Last Updated on October 29, 2023
Mosaicplasty or autologous osteochondral autograft/allograft transfer system or OATS is a single stage resurfacing procedure for focal defects of the femoral condyles, trochlea, patella, proximal and distal tibia, and talus. It may be used for both focal chondral defects as well as cases of osteochondritis dissecans.
Indications of Mosaicplasty
Ideal lesions are small, focal, full-thickness chondral or osteochondral defects measuring 10 to 20 mm square in diameter. Some have extended the indications to include defects of up to 30 or 40 mm square. The size is limited by donor site morbidity beyond this size. The primary limiting factor when using autologous tissue is the availability of donor tissue.
Allograft tissue may be used for more extensive lesions, including larger and deeper defects of cartilage and subchondral bone. The depth of the lesion is also a limiting factor and ideally should be no greater than 6 to 8 mm. Lesions deeper than this make it difficult to reconstruct subchondral bone while achieving coverage and maintaining congruency of the transplanted cartilage surface.
Traumatic, unipolar, grade IV lesions are the best candidates for mosaicplasty.
Best candidates are between age 15 to 50 years and preferably the body mass index is less than 30.
The procedure should not be done in patients with generalized osteoarthritis, rheumatoid arthritis, or other inflammatory arthritis and noncompliant patients. Tumors, infection, and the lack of an appropriate donor area for the osteochondral grafts, bipolar lesions are also contraindications.
Associated injuries must be addressed simultaneously or in staged fashion in order for cartilage repair to be successful.
Meniscal transplantation must be done concurrently with mosaicplasty as the two procedures are inherently interdependent for a good outcome to be achieved. Ligament reconstruction and joint realignment may be safely performed at the same time as mosaicplasty, although a staged approach may be undertaken if desired. In case of staged procedures, mosaicplasty is done after ligament reconstruction or osteotomy
Technique of Mosaicplasty
Mosaicplasty may be performed entirely arthroscopically, as a combined arthroscopic and mini-arthrotomy procedure, or as an open technique.

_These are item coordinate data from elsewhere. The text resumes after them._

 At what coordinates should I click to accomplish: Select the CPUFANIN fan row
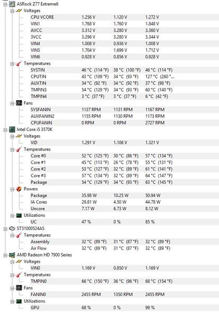[x=124, y=123]
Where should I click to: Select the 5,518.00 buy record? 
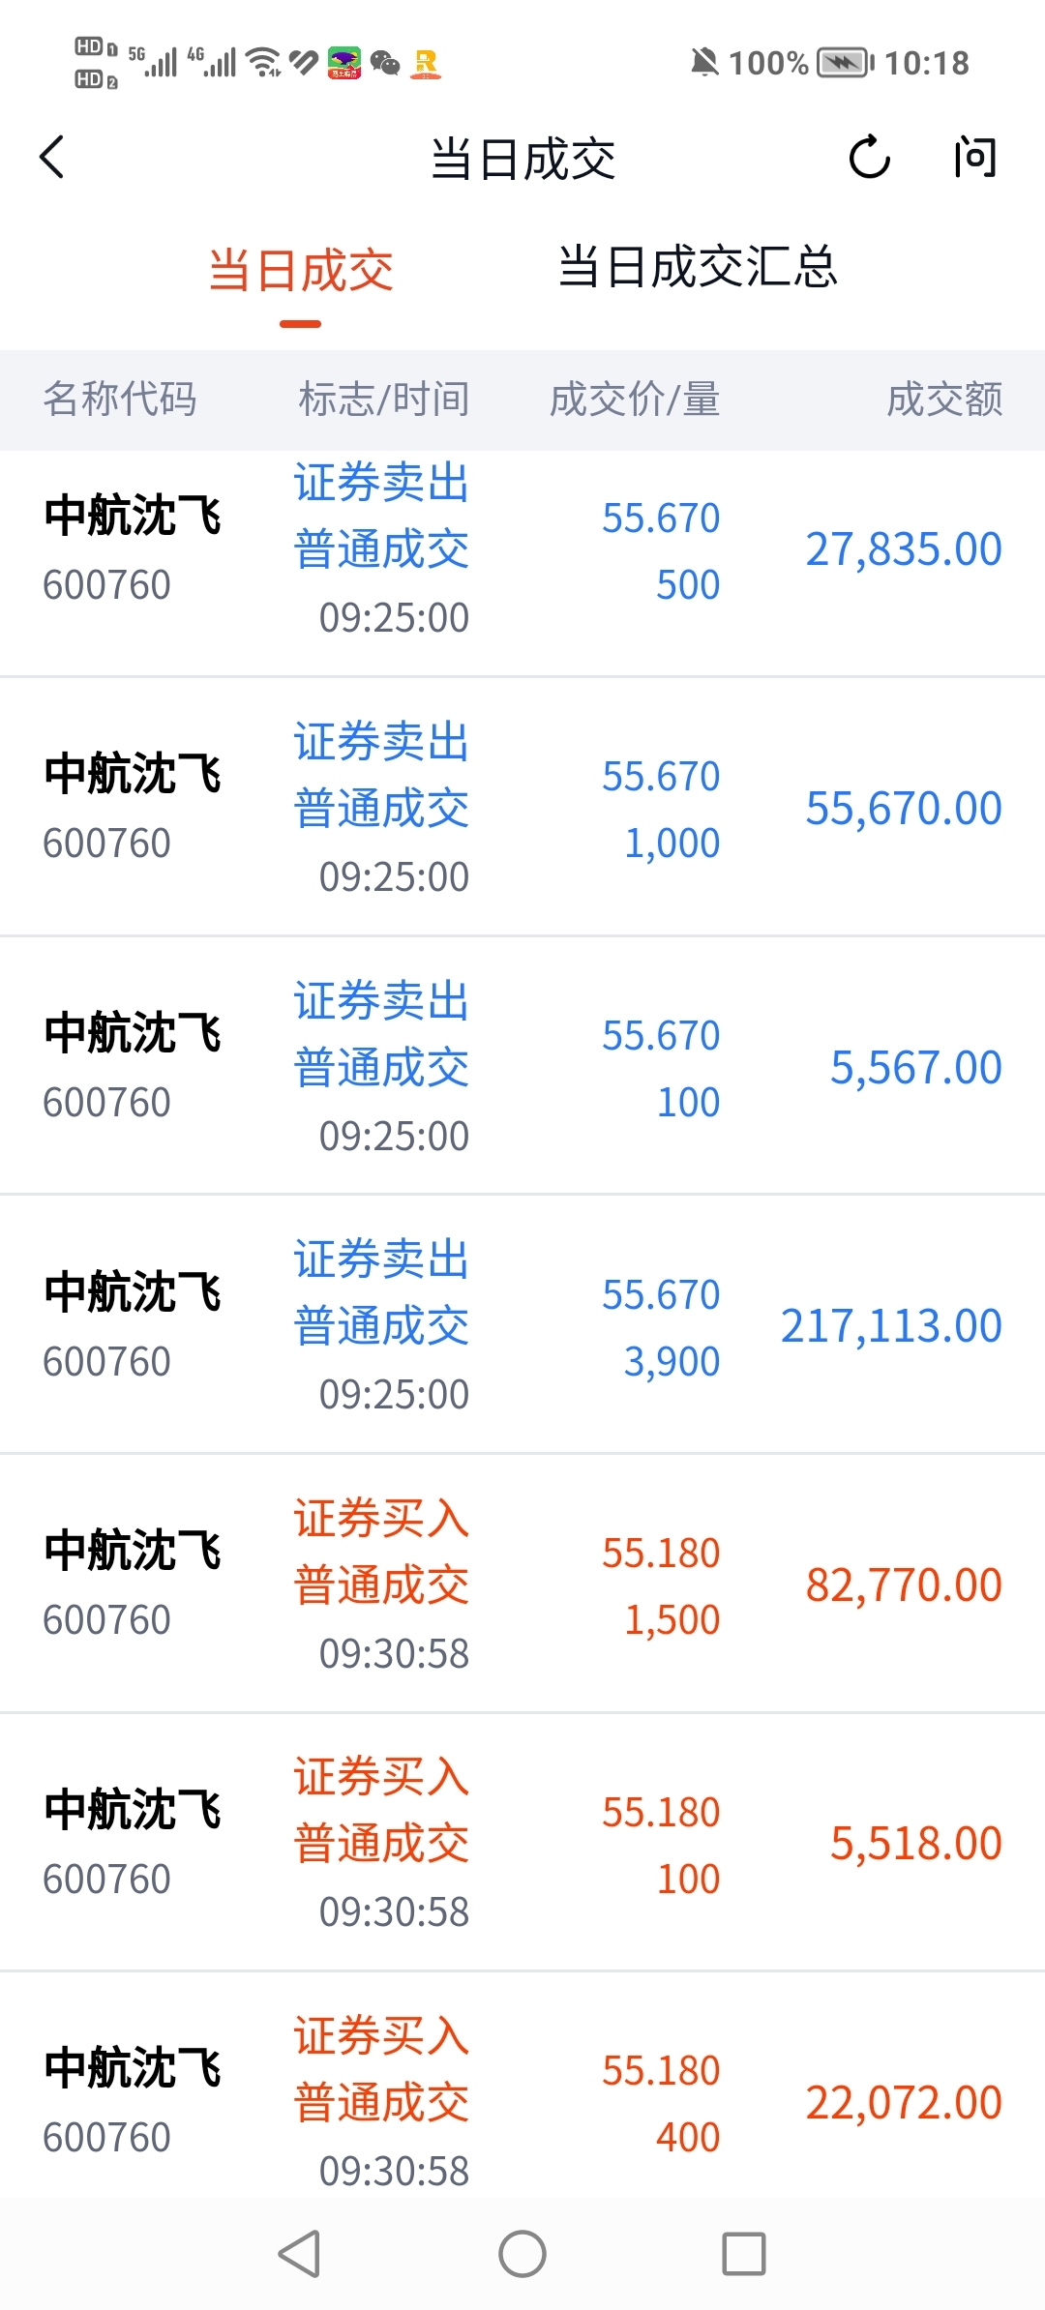point(523,1844)
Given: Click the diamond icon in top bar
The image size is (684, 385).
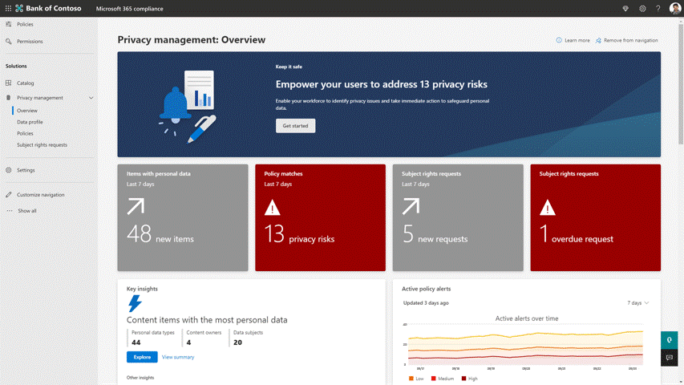Looking at the screenshot, I should tap(625, 8).
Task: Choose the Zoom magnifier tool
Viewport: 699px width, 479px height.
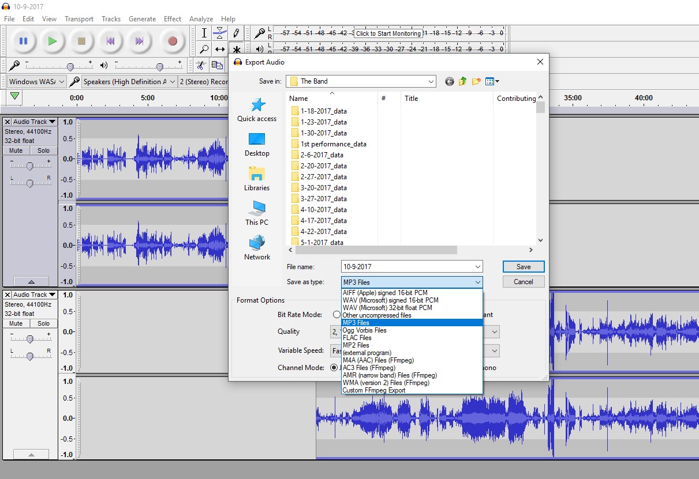Action: (204, 50)
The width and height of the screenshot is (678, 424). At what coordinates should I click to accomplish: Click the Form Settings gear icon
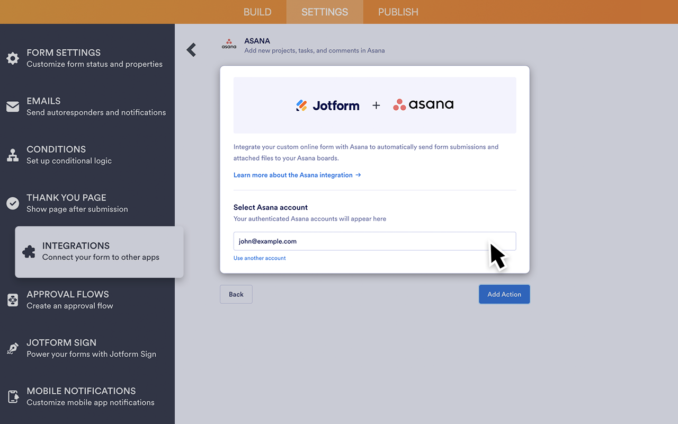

Tourniquet control is recommended.
For knee lesions, the patient is put in supine position for arthroscopy. A standard lateral portal is made for scope insertion and diagnostic arthroscopy is undertaken to evaluate all cartilage damage as well as concomitant knee or other joint pathology.
Once identified the edges of the defect are sharply debrided with curettes, and an arthroscopic resection is used to abrade the lesion down to a viable subchondral bone. It is important to prepare the shoulder of the lesion such that sharply defined vertical walls of intact, normal, hyaline cartilage surround the defect.
Lesion size is estimated using sizers on prepared subchondral bone. At this point planning of the number and size of grafts is completed to give optimal lesion filling with available donor sites.
Donor sites are chosen from areas that have the least contact pressure in the joint like superior lateral aspect of the lateral femoral condyle followed by the superior medial aspect of the intercondylar notch. When performing core harvest, it is essential that the tube harvester be oriented perpendicular to the donor articular cartilage.
The principle of recipient bed preparation is to create a socket in the subchondral bone that enables a secure press-fit osteochondral graft to be placed. No additional fixation is used, thus graft size and socket size are created to achieve a secure press-fit fixation upon seating of each core.
Larger diameter grafts are more stable than smaller ones and that reinsertion after pullout significantly reduced primary fixation strength. When multiple grafts are to be transplanted it is vital that each one is completed before the creation of additional recipient sockets to avoid fracture of the recipient tunnel walls.
The donor harvester tubes are 1 mm larger than the recipient harvester tubes, allowing for press-fit insertion of grafts.
Graft transfers are continued until the defect is filled adequately and congruency is achieved with the surrounding articular surface.
After the closure of the wound, drains are routinely placed and left for 24 hours or until the output is minimal. Cold therapy is used in all patients for up to 7 to 10 days for control of swelling and pain relief.
Immediate continuous passive motion is started in the hospital and continued upon discharge.
The technique of mosaicplasty outside the knee is identical to that already described, although the approach to the lesion is joint specific. The ipsilateral knee is used for donor grafts.
Allograft Transplantation with Mosaicplasty Technique
The operative technique is no different with allograft. Lesion preparation is performed followed by sequential allograft core harvest. Allograft tissue is expensive, and there is a limited availability of age-appropriate donor tissue. Other concerns include the risk of disease transmission, immune reaction, and infection.
Rehabilitation should always be tailored to the individual lesion and patient. The patient is put on immediate mobilization but kept nonweight and progressed to weight bearing over the next 2 to 3 weeks, followed by full weight bearing.
When mosaicplasty is combined with ligament reconstruction or osteotomy, brace use is required. Return to athletics should be delayed in order for adequate graft integration and healing to occur. Once quadriceps strength has been regained and symptoms are absent, return to play is allowed around 6 to 9 months.